4

I WENT slowly down the hall and there was no sign of Nancy, nor was she on the porch, where I had half expected to find her waiting for me. She had said yes, that I would see her later, that we had a lot to talk about, and I had thought, of course, that she meant tonight. But she might not have meant tonight. She might have meant some other time than this. Or she might have wafted and then grown tired of waiting. After all, I had spent a long time with her father.

The moon had risen in a cloudless sky and there was not a breath of breeze. The great oaks stood like graven monuments and the summer night was filled with the glittering of moonbeams. I walked down the stairs and stood for a moment at their foot and it seemed for all the world that I was standing in a circle of enchantment. For this, I thought, could not be the old, familiar earth, this place of ghostly, brooding oaken sentinels, this air so drenched with moonlight, this breathless, waiting silence hanging over all, and the faint, other-world perfume that hung above the soft blackness of the ground.

Then the enchantment faded and the glitter went away and I was back once more in the world I knew.

There was a chill in the summer air. Perhaps a chill of disappointment, the chill of being booted out of fairyland, the chill of knowing there was another place I could not hope to stay. I felt the solid concrete of the walk underneath my feet and I could see that the shadowed oaks were only oaks and not graven monuments.

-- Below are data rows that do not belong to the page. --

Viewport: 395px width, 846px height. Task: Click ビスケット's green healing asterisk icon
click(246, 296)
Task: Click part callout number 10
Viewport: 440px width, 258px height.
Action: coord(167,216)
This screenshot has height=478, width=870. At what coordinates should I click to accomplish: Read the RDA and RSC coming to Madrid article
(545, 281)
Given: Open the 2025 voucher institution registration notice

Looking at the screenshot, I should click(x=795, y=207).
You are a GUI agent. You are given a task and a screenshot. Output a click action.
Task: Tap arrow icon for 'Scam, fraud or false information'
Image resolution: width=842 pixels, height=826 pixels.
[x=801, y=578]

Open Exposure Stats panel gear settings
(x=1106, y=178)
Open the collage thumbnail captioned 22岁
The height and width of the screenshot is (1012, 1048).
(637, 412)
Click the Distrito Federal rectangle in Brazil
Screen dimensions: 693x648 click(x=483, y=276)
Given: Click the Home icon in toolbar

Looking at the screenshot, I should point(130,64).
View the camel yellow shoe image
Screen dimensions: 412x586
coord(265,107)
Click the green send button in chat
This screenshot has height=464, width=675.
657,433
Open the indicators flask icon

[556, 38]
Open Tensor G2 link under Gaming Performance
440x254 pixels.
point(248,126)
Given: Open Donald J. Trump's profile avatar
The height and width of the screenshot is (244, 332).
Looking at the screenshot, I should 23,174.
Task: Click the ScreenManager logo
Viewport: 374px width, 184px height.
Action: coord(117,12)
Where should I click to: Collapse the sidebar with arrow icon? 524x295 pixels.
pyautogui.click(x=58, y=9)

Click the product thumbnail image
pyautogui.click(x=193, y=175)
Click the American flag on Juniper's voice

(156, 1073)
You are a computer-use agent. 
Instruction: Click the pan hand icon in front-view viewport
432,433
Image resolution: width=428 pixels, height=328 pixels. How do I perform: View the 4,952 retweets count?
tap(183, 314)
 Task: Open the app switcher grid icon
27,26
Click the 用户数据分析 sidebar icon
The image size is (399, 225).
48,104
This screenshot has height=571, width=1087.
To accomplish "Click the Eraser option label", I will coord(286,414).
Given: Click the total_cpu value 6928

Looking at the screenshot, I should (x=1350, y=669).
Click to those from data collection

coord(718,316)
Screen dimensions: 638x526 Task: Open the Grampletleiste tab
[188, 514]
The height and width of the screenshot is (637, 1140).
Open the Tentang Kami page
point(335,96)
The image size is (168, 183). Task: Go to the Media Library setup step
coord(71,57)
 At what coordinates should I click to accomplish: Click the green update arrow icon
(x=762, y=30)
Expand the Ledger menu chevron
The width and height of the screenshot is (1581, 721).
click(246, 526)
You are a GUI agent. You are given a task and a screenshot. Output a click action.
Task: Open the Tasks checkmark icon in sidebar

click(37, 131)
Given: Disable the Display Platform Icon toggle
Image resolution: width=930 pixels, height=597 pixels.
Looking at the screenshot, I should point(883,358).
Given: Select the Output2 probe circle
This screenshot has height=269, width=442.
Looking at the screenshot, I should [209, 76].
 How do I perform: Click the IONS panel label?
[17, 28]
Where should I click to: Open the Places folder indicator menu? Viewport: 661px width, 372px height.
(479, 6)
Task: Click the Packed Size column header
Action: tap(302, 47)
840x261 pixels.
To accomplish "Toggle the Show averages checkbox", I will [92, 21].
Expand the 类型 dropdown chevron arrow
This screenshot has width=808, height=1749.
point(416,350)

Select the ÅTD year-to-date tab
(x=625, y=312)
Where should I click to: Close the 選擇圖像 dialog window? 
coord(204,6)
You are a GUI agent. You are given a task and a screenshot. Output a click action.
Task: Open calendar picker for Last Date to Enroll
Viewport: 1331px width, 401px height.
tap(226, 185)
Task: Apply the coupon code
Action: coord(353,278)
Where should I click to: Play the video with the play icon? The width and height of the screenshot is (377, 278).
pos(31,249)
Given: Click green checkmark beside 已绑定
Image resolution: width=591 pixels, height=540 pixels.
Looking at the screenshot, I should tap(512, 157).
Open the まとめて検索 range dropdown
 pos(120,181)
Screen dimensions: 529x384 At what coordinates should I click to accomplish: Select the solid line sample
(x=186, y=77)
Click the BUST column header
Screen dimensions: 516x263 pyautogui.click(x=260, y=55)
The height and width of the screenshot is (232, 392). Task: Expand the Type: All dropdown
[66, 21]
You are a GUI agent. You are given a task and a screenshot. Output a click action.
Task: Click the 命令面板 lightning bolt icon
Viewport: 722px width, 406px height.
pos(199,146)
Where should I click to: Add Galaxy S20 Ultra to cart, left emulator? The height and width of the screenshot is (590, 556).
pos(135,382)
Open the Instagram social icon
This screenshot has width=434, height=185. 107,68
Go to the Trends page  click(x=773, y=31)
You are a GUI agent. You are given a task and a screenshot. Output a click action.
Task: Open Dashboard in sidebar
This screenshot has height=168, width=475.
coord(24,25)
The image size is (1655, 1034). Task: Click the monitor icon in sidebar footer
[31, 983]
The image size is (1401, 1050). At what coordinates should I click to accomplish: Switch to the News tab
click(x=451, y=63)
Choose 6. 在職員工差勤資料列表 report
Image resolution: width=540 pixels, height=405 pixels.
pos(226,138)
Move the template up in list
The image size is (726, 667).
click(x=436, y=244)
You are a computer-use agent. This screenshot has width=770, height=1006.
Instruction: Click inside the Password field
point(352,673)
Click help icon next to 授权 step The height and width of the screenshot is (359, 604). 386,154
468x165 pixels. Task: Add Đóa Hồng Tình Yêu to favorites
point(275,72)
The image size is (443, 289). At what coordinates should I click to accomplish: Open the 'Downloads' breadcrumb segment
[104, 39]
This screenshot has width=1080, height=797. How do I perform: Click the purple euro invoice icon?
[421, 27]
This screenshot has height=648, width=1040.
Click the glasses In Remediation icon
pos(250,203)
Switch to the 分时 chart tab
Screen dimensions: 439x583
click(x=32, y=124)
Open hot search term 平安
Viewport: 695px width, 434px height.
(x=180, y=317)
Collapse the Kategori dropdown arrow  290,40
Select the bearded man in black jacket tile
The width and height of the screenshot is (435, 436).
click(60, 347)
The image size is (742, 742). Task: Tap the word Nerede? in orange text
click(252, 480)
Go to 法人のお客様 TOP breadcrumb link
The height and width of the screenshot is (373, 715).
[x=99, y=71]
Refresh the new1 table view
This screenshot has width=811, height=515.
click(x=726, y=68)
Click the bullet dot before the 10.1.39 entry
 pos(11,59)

I shook myself, like a dog coming out of water, and my wits came back together and I went on down the walk. As I neared the car, I fumbled in my pocket for my keys, walking around on the driver’s side and opening the door.

I was halfway in the seat before I saw her sitting there, next to the other door.

‘I thought,’ she said, ‘that you were never coming. What did you and Father find to talk so long about?

‘A number of things,’ I told her. ‘None of them important.’

‘Do you see him often?’

‘No,’ I said. ‘Not often.’ Somehow I didn’t want to tell her this was the first time I had ever talked with him.

I groped in the dark and found the lock and slid in the key.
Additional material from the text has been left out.